War-torn Yemen hit by worsening cholera crisis


Yemen's cholera outbreak has infected 612,703 people and killed 2,048 since it began in April, and some districts are still reporting sharp rises in new cases, data from the World Health Organization and Yemen's health ministry showed yesterday. The overall spread of the epidemic has slowed in the past two months, with the daily number of new suspected cases cut to around 3,000 in recent days.

However the epidemic, the most explosive on record in terms of its rapid spread, has continually confounded expectations. Soon after it began, WHO saw a worst-case scenario of 300,000 cases within six months. But by the end of June, WHO was hoping 218,000 cases might be the halfway mark. In late July it said the spread had peaked after infecting 400,000.

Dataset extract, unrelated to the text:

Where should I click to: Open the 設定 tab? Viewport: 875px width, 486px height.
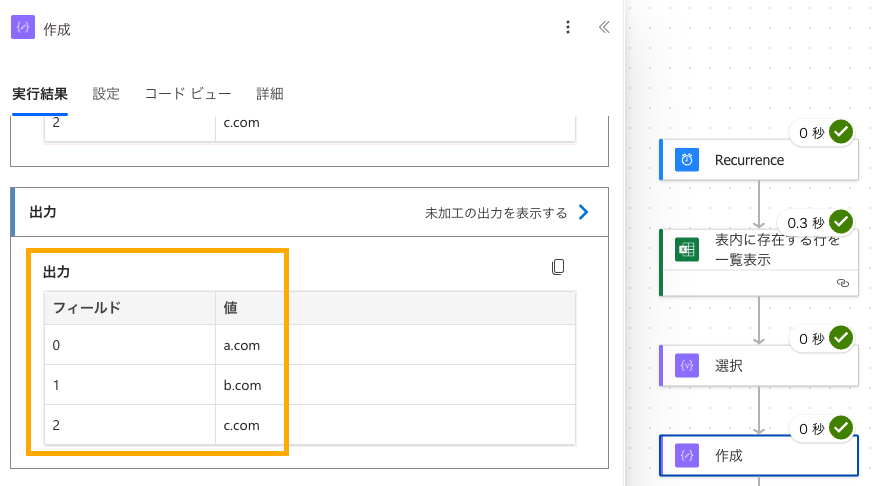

Epidemics normally decline as quickly as they arise, so the peak of the disease, which is spread by contaminated food and water, should be roughly half the eventual total caseload. But the decline in the epidemic has been bumpy, and the number of new cases rose in two of the past four weeks.

WHO spokesman Tarik Jasarevic said some of the most affected areas, such as Sanaa City and the governorates of Hajjah and Amran, had seen falls in the numbers of new cases.

But there had been a "sudden and significant increase" in the number of suspected cases reported from 12 districts, in the governorates of Hodeidah, Al Jawf, Al Mahwit, Ibb, Dhamar, Al Bayda and Aden.

"WHO is currently investigating the reason for this increase. A key aim of the investigation will be to determine whether the numbers are accurate and whether the spike in suspected cases is, in fact, caused by cholera or another diarrheal disease like rotavirus," Jasarevic said.

Save the Children, a charity running cholera treatment centers, said last Friday that suspected cases in Hodeidah governorate had jumped by 40 percent in three weeks amid heavy rains and a heatwave, and in some districts weekly caseloads were double their previous peaks.

The disease, spread by ingestion of food or water tainted with human feces, can kill within hours if untreated. It has been largely eradicated in developed countries equipped with sanitation systems and water treatment.

With a shattered healthcare system, Yemen is not able to cope with a major cholera outbreak that is now killing more people than the country's ongoing war. The cholera outbreak has wiped out the wreckage of what once the Yemeni healthcare system. With the rainy season approaching, there is a risk that cholera - which already kills more people every month than the violence itself - will multiply even faster, the U.N. warned earlier. The collapse of Yemen's infrastructure after more than two years of war between the Saudi-backed government and Iran-backed Houthis rebels who control the capital Sanaa has allowed the country's cholera epidemic to swell to the largest in the world. The WHO warned that the disease had spread rapidly due to deteriorating hygiene and sanitation conditions, with millions of people cut off from clean water across the country.

The conflict has intensified in the past two years, and the latest outbreak of cholera at the end of April led to the declaration of a state of emergency in Sanaa, which is held by anti-government fighters. So far, 20 out of Yemen's 22 provinces have been hit by the outbreak. Two years of war between the Houthis and government forces backed by a Saudi-led military coalition have killed more than 5,000 people. "Between March 2015... and 30 August, at least 5,144 civilians have been documented as killed and more than 8,749 injured. Children accounted for 1,184 of those who were killed," the U.N. human rights office said yesterday, renewing its calls for an international probe into the conflict.